When it comes to link building opportunities, there are many factors that can potentially discourage others from linking to your website – poorly written content, boring content and awful design. Webmasters are becoming increasingly wary of linking to sites that poor in quality and don’t care about user experience.
In a recent post published on Search Engine Land, Julie Joyce shared her thoughts on what could potentially hurt your ability to attract links from others. Let’s take a look at what she said.
Intrusive interstitials: Interstitials are advertisements that appear while a page is loading. If you have ever visited a website like Forbes.com, you must have encountered interstitials. The point is they are intrusive and offer poor user experience.
This is exactly why Google officially rolled out penalty for websites that resorted to mobile intrusive interstitials. Since then, as Julie Joyce pointed out, many sites have removed the interstitials. Simply put, it’s a good practice and unlikely to attract any links from others.
Gated content: Gated content is one that is accessible to those who fulfill a condition, e.g, share their email address. According to Julie, many webmasters put their content behind a gate at the cost of hurting user experience.
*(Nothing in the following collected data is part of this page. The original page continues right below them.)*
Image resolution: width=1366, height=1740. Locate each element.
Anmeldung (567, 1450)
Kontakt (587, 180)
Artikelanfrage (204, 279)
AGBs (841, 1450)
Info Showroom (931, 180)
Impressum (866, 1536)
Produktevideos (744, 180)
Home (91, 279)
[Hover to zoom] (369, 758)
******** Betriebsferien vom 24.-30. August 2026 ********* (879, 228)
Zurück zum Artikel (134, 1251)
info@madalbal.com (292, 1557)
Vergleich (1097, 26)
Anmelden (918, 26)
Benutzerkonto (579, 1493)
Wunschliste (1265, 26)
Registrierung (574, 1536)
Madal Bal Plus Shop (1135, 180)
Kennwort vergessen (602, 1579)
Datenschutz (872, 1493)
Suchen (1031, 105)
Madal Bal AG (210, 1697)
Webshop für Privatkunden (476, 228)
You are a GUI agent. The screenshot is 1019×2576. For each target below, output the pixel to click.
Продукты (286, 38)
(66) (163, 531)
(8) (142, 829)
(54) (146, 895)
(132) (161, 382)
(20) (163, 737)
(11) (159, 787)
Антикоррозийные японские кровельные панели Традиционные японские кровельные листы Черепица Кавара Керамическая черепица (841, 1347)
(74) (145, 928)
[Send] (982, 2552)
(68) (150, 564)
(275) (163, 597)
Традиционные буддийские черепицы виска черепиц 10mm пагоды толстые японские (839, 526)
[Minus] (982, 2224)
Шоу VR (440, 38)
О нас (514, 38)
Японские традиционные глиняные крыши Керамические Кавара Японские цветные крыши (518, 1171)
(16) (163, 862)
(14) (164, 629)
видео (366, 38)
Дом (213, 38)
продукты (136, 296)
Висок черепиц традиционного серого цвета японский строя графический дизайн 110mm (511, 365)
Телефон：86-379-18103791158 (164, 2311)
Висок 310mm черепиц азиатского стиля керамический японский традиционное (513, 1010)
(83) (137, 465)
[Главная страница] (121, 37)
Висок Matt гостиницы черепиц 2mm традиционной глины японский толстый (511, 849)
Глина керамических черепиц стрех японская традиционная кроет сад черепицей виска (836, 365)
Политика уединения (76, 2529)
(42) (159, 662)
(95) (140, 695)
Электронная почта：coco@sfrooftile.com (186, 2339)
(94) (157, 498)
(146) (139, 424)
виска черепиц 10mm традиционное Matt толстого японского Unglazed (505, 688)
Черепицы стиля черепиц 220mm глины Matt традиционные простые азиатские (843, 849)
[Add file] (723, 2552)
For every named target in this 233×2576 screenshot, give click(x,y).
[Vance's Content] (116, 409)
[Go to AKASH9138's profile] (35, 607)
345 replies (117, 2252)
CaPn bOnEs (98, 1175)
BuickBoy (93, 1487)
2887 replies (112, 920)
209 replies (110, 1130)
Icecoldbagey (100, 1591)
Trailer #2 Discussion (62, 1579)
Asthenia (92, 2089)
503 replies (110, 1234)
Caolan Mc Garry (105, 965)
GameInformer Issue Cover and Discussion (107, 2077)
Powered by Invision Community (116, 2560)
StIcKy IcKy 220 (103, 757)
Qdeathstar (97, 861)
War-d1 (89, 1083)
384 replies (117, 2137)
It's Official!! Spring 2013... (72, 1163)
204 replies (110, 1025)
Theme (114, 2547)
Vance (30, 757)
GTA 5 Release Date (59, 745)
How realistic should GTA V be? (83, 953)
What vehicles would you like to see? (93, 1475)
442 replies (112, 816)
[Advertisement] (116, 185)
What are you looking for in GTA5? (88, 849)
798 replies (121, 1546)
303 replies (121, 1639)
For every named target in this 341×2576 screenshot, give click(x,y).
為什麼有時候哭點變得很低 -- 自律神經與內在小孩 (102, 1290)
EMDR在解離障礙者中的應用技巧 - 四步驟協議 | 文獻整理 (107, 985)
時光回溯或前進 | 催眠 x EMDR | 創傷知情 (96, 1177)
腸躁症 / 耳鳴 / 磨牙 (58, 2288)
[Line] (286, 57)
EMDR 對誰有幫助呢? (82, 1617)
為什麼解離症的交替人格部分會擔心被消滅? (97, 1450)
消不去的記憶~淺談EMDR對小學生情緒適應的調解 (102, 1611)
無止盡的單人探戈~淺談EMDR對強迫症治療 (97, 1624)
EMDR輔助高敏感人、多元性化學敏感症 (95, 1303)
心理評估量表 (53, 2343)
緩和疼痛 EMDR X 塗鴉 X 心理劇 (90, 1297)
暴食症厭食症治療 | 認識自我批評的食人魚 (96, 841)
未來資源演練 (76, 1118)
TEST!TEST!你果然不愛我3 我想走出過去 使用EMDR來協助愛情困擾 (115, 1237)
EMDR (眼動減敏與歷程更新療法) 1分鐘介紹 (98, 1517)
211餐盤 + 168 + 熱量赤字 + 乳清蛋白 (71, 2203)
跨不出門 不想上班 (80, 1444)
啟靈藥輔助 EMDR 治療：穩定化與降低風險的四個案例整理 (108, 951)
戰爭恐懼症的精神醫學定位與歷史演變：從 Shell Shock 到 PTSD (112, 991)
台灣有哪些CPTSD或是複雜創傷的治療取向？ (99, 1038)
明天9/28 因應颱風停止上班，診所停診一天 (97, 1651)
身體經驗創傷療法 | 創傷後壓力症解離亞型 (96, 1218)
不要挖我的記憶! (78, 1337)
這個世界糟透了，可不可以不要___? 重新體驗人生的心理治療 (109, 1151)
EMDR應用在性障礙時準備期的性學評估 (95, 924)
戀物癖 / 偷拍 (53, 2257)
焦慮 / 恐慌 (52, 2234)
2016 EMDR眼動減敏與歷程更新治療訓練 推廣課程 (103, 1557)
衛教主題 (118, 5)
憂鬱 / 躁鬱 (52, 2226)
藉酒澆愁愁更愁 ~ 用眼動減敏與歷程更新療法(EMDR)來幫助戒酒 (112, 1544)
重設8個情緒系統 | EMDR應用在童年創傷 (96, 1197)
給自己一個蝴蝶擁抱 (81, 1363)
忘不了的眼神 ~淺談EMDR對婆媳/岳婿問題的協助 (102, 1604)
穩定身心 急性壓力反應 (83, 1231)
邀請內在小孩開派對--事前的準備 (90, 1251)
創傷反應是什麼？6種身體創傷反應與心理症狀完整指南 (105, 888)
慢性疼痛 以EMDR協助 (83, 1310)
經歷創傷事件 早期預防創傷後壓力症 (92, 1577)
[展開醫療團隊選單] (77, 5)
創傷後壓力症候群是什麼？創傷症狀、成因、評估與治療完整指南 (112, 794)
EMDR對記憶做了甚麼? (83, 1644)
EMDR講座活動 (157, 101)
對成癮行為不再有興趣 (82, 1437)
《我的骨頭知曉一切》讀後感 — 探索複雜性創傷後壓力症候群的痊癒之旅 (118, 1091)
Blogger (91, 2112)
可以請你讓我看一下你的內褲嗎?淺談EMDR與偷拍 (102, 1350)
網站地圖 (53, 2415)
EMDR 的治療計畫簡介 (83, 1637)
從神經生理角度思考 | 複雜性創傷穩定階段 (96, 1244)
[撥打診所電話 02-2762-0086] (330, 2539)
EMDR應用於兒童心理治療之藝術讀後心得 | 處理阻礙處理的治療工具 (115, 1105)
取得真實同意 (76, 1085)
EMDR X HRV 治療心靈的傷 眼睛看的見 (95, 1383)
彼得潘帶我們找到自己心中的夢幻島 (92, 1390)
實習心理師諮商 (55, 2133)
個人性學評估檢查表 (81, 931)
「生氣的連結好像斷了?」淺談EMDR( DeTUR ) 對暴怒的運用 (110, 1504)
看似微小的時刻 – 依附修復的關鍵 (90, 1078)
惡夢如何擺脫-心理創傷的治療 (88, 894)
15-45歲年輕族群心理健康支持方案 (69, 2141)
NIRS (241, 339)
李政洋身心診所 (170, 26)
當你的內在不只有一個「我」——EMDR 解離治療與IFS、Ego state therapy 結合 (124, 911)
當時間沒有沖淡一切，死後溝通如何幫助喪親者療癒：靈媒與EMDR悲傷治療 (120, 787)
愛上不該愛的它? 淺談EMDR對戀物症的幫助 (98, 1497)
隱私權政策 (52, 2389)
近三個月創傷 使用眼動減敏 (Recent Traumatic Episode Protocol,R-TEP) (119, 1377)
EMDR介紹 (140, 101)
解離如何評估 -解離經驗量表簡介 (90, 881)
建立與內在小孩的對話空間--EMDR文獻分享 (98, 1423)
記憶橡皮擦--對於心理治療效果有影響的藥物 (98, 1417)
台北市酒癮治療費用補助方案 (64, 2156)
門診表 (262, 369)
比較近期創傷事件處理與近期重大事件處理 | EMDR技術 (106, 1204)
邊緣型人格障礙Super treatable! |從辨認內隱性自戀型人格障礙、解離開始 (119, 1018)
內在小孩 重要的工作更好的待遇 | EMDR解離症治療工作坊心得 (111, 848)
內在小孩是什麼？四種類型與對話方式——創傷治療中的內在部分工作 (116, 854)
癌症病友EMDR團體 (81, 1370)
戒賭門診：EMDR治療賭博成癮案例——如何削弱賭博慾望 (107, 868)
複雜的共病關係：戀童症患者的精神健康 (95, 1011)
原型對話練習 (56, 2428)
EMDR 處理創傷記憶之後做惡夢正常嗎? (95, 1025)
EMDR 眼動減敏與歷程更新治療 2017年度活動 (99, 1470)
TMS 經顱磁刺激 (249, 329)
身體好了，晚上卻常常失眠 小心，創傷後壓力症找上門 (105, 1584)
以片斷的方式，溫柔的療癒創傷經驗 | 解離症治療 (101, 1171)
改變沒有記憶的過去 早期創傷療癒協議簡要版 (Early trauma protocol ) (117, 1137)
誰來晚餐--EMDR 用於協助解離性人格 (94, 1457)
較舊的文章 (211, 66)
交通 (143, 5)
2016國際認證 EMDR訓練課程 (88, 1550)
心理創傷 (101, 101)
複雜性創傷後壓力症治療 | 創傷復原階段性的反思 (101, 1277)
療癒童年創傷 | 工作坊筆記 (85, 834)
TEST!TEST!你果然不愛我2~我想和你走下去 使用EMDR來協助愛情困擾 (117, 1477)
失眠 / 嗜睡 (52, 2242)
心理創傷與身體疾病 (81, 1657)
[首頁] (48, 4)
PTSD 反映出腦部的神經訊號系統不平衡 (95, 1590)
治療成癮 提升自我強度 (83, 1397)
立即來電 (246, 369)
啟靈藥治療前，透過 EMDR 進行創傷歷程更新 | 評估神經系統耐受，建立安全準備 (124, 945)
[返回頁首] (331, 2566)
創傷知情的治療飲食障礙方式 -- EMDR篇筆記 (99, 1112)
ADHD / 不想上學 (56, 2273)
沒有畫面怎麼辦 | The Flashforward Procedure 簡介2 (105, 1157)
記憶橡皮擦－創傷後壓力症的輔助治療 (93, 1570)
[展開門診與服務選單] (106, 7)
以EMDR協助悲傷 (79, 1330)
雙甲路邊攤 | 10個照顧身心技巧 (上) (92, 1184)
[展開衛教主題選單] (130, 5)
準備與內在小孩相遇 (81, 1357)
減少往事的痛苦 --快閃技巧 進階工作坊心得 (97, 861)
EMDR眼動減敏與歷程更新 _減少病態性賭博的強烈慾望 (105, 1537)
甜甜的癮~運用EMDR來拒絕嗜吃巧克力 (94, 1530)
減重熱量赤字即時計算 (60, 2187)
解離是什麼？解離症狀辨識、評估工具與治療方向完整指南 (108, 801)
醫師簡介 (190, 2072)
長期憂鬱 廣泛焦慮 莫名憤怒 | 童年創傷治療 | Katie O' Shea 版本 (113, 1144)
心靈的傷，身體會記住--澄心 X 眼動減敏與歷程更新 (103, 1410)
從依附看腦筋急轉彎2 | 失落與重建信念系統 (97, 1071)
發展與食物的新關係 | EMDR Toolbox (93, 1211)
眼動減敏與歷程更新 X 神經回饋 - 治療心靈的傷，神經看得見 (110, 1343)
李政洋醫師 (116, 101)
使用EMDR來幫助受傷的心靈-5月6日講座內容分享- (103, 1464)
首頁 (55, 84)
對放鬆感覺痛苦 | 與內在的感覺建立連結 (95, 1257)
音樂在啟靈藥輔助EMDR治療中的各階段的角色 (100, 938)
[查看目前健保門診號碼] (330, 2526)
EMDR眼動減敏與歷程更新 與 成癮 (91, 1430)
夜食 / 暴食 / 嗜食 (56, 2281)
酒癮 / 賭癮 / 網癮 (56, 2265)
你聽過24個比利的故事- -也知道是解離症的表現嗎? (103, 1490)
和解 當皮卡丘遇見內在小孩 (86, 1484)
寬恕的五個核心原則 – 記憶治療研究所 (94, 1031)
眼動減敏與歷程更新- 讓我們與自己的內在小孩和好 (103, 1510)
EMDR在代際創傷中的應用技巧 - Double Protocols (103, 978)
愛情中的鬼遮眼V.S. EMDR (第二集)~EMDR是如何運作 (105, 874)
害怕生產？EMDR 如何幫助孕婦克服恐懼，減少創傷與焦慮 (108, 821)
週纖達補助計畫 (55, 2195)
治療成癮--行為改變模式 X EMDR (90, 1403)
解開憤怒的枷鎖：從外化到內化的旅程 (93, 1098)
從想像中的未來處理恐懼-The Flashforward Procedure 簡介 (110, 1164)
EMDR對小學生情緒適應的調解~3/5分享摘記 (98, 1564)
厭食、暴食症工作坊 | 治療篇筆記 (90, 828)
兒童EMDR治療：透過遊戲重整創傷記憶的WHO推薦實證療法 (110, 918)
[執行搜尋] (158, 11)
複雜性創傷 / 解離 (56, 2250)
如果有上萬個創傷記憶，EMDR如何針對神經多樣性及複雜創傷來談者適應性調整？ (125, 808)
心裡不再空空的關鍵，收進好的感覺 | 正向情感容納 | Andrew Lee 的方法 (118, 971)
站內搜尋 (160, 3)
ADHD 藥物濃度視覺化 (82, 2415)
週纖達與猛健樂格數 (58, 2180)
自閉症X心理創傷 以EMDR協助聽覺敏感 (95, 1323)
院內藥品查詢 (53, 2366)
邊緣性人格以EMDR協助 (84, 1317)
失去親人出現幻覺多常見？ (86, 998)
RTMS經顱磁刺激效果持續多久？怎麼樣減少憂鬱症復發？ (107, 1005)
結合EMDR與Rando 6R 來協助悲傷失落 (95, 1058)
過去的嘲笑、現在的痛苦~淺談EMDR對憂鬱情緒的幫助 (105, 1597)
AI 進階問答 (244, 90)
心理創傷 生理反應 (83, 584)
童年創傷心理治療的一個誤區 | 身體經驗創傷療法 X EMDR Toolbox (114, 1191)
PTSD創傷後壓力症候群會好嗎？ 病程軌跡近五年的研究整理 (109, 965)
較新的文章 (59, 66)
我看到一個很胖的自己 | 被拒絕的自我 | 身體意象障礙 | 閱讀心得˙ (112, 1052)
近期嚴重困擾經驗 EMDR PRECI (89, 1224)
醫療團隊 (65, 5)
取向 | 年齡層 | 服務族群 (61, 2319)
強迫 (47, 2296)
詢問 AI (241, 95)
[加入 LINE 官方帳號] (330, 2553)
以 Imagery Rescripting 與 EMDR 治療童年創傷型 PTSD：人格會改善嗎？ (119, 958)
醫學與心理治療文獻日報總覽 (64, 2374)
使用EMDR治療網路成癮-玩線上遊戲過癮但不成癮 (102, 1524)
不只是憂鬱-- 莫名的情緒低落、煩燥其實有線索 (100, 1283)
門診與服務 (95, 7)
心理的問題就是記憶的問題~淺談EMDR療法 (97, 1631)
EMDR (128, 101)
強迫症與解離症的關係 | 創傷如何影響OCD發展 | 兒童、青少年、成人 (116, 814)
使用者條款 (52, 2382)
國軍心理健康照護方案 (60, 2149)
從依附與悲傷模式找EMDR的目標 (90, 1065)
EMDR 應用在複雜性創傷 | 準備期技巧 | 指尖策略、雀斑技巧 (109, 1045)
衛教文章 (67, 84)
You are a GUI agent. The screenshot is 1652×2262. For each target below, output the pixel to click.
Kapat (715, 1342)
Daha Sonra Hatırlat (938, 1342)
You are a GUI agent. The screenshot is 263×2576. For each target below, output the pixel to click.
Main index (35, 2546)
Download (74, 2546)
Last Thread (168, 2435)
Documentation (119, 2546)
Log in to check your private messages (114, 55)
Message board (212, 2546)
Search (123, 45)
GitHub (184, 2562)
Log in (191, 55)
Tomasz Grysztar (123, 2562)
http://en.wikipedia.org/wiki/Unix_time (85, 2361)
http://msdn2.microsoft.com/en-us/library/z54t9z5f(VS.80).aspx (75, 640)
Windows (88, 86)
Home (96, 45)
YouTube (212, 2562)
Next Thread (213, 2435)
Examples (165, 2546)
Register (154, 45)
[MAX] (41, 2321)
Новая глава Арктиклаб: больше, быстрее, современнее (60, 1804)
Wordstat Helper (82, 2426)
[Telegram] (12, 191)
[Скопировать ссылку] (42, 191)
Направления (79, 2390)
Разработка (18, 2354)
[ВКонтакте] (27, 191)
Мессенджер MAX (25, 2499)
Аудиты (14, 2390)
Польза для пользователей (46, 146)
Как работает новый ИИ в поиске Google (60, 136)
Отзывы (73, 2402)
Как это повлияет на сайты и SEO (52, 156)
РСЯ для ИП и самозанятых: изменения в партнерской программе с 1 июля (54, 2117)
Gated content can be an effective strategy only under specific circumstances – when letting your visitors download an eBook or any other digital assets. However, many webmasters use it without giving much thought to user experience. You don’t want to hurt your visitors by restricting their access to your blog content or infographics. Here’s a great guide on when to use gate content and when to avoid it.
Julie gave an example of an online school resource which hid useful information behind a form requiring visitors to fill out to download a guide.
The bottom line? If you’re going to hide useful content behind a gate, it’s a classic case of poor user experience which eventually discourage others to link to.
Excessive pagination: Pagination is an age-old SEO practice which many webmasters use to break down long-form content, making it easy for visitors to view content by clicking on paginated links. In fact, Google has guidelines on how to use pagination for better SEO and usability. However, many webmasters abuse it and paginate content necessarily which affects user experience. Julie gave a great example (image below) how WebMD unnecessarily used 25 slides to view a piece of content that could have been presented in one list.
Using excessive paginated content can hurt user experience and discourage others to link back to you.
Avant-garde design: The web design is an evolving art and there are many artists (read web designers) that love to experiment with their cool new design. While it’s perfectly alright, some designers tend to design features that affect the basic functionality. Any web design that throws user experience issues, simply becomes a liability rather than an asset. Not only does it turn off your visitors, it affects your odds of getting links from others.
Your website is supposed to be a great digital asset, designed to serve your visitors thoroughly. While your website may have a wealth of useful information, it may not compelling enough to your visitors if it makes it hard for them to navigate. Julie Joyce highly recommended having a second look at your website from a user’s point of view and fix every potential issue that might prevent it from getting a link it deserves.